The Mosquito Bowl: A Game of Life and Death in World War II

As I was preparing to read and review THE MOSQUITO BOWL, I researched Buzz Bissinger’s body of work. I thought I was familiar with his writing as the author of well-known sports books during a four-decade career. Football fans recognize FRIDAY NIGHT LIGHTS as a sports classic. Almost every football coach I know has read Bissinger’s account of high school football in Permian, Texas. Ranked by Sports Illustrated as the fourth best sports book ever written, it served as the basis for a movie and a television series that even today has passionate followers.

However, I learned that there is more to Bissinger than writing about sports.

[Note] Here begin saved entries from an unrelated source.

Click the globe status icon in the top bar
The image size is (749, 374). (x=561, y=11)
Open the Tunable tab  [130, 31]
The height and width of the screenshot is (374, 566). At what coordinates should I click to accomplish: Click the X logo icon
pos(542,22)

Awarded the Pulitzer Prize for pieces he wrote on Philadelphia courtroom corruption, Bissinger has covered figures as varied as Caitlyn Jenner, Stephen Glass and Tony La Russa. Many of his books and articles are the result of his immersion journalist approach, in which readers become part of the ongoing story. While THE MOSQUITO BOWL is seemingly about an ersatz football game, there is far more here than what occurred on a dirt and coral field on an island in the Pacific in 1944.

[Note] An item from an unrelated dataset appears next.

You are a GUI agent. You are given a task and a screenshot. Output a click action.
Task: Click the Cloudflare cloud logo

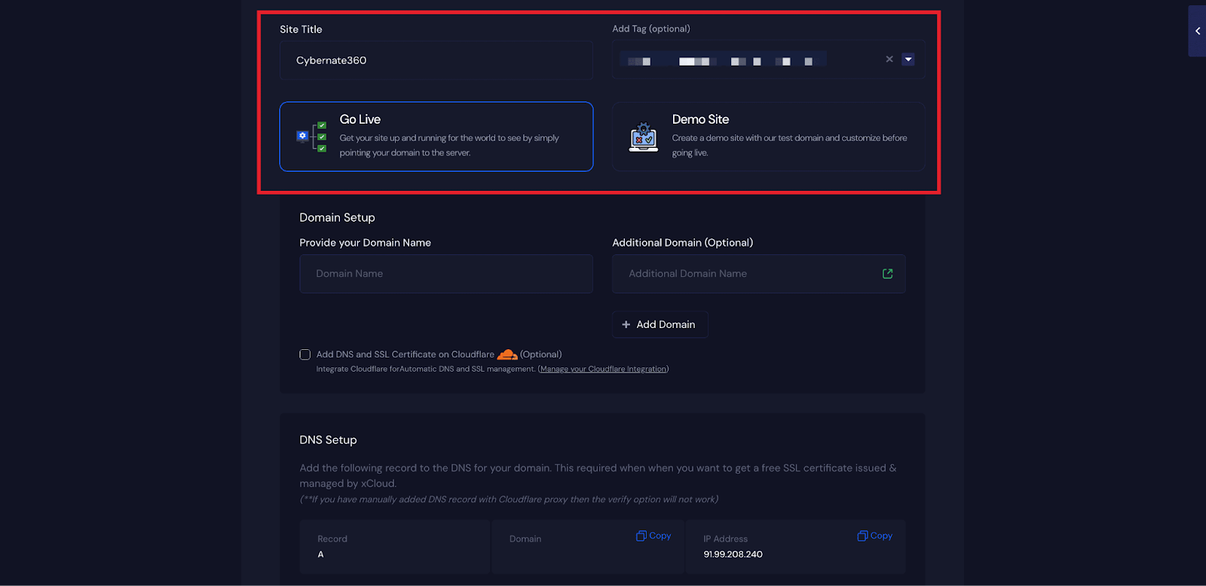[x=507, y=354]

"While THE MOSQUITO BOWL is seemingly about an ersatz football game, there is far more here than what occurred on a dirt and coral field on an island in the Pacific in 1944."

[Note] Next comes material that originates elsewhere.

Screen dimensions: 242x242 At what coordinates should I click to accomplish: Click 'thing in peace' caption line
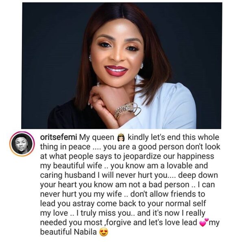click(65, 147)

This is not a book that will take you into the huddle or locker room and provide volumes of material on football. In fact, discussions of the sport are minimal. The Mosquito Bowl game itself goes by so quickly that you might even miss it. The story presented here is of America at war, planning and preparing for one of the bloodiest battles in US history. Along the way, soldiers from the 4th and 29th Marine regiments found a moment to divert their attention to a football game. The intersection of sports and patriotism is long-standing in American history. During World War II, many of the nation’s finest athletes fought in a battle against fascism and tyranny. Sometimes they could take a break from the war to briefly play the game they loved. They were men at war, but the call once again to be boys on the field was too alluring to avoid.

Participants in the Mosquito Bowl Game included an All-American running back from Purdue and others from Cornell, Notre Dame and Illinois. Another player had been an All-American receiver at Wisconsin, and one had started for the New York Giants. Beyond their football careers, they shared a patriotic spirit that brought them to a Marine combat division. Many who played in the game were in their mid-20s and had been molded into Marine officers to lead younger men still in their teens into battle. Some had enlisted shortly after the attack on Pearl Harbor. They had fought their way across the Pacific and were now preparing for a landing on Okinawa, and perhaps an invasion of Japan.

Sixty-five marines suited up for the game. Football uniforms were not part of the issued military gear, so the men wore cut-off dungarees, shorts and marine field shoes. Fifteen hundred fellow marines watched the teams battle to a 0-0 tie. The game itself was long forgotten until Bissinger discovered details in his research of Okinawa.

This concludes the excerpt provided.